— START Exercise input —

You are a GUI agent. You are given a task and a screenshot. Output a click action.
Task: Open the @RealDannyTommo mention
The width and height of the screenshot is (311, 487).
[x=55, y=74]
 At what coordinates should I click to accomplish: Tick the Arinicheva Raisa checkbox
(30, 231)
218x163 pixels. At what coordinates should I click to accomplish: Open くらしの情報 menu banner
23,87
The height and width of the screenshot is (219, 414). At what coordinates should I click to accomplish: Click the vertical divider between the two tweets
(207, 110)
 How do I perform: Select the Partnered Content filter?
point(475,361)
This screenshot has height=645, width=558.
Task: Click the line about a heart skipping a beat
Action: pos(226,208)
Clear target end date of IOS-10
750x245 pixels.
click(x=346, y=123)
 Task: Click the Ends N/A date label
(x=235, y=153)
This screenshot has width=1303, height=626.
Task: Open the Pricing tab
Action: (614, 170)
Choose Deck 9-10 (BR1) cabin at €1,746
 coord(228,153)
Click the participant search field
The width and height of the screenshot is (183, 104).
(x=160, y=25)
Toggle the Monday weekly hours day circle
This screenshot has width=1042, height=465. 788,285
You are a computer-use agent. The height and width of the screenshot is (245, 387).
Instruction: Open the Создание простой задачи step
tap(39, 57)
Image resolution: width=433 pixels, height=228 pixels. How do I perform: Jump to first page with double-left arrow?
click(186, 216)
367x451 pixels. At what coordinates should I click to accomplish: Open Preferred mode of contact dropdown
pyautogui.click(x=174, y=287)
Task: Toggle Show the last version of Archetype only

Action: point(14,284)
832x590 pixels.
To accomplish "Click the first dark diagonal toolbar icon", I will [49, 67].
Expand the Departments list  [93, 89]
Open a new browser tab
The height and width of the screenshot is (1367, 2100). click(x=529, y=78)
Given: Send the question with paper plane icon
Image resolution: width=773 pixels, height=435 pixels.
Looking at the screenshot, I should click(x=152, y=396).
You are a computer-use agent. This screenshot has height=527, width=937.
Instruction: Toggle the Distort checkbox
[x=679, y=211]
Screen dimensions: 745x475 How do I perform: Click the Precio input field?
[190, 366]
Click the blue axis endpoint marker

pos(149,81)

— END Exercise input —

● What you will do
Copy out all of the records above, putting "tick box" wherever "checkbox" appears and leaving everything else unchanged.

● Complete answer
You are a GUI agent. You are given a task and a screenshot. Output a click action.
Task: Open the @RealDannyTommo mention
The width and height of the screenshot is (311, 487).
[x=55, y=74]
 At what coordinates should I click to accomplish: Tick the Arinicheva Raisa tick box
(30, 231)
218x163 pixels. At what coordinates should I click to accomplish: Open くらしの情報 menu banner
23,87
The height and width of the screenshot is (219, 414). At what coordinates should I click to accomplish: Click the vertical divider between the two tweets
(207, 110)
 How do I perform: Select the Partnered Content filter?
point(475,361)
This screenshot has height=645, width=558.
Task: Click the line about a heart skipping a beat
Action: pos(226,208)
Clear target end date of IOS-10
750x245 pixels.
click(x=346, y=123)
 Task: Click the Ends N/A date label
(x=235, y=153)
This screenshot has width=1303, height=626.
Task: Open the Pricing tab
Action: (614, 170)
Choose Deck 9-10 (BR1) cabin at €1,746
 coord(228,153)
Click the participant search field
The width and height of the screenshot is (183, 104).
(x=160, y=25)
Toggle the Monday weekly hours day circle
This screenshot has width=1042, height=465. 788,285
You are a computer-use agent. The height and width of the screenshot is (245, 387).
Instruction: Open the Создание простой задачи step
tap(39, 57)
Image resolution: width=433 pixels, height=228 pixels. How do I perform: Jump to first page with double-left arrow?
click(186, 216)
367x451 pixels. At what coordinates should I click to accomplish: Open Preferred mode of contact dropdown
pyautogui.click(x=174, y=287)
Task: Toggle Show the last version of Archetype only

Action: point(14,284)
832x590 pixels.
To accomplish "Click the first dark diagonal toolbar icon", I will [49, 67].
Expand the Departments list  [93, 89]
Open a new browser tab
The height and width of the screenshot is (1367, 2100). click(x=529, y=78)
Given: Send the question with paper plane icon
Image resolution: width=773 pixels, height=435 pixels.
Looking at the screenshot, I should click(x=152, y=396).
You are a computer-use agent. This screenshot has height=527, width=937.
Instruction: Toggle the Distort tick box
[x=679, y=211]
Screen dimensions: 745x475 How do I perform: Click the Precio input field?
[190, 366]
Click the blue axis endpoint marker

pos(149,81)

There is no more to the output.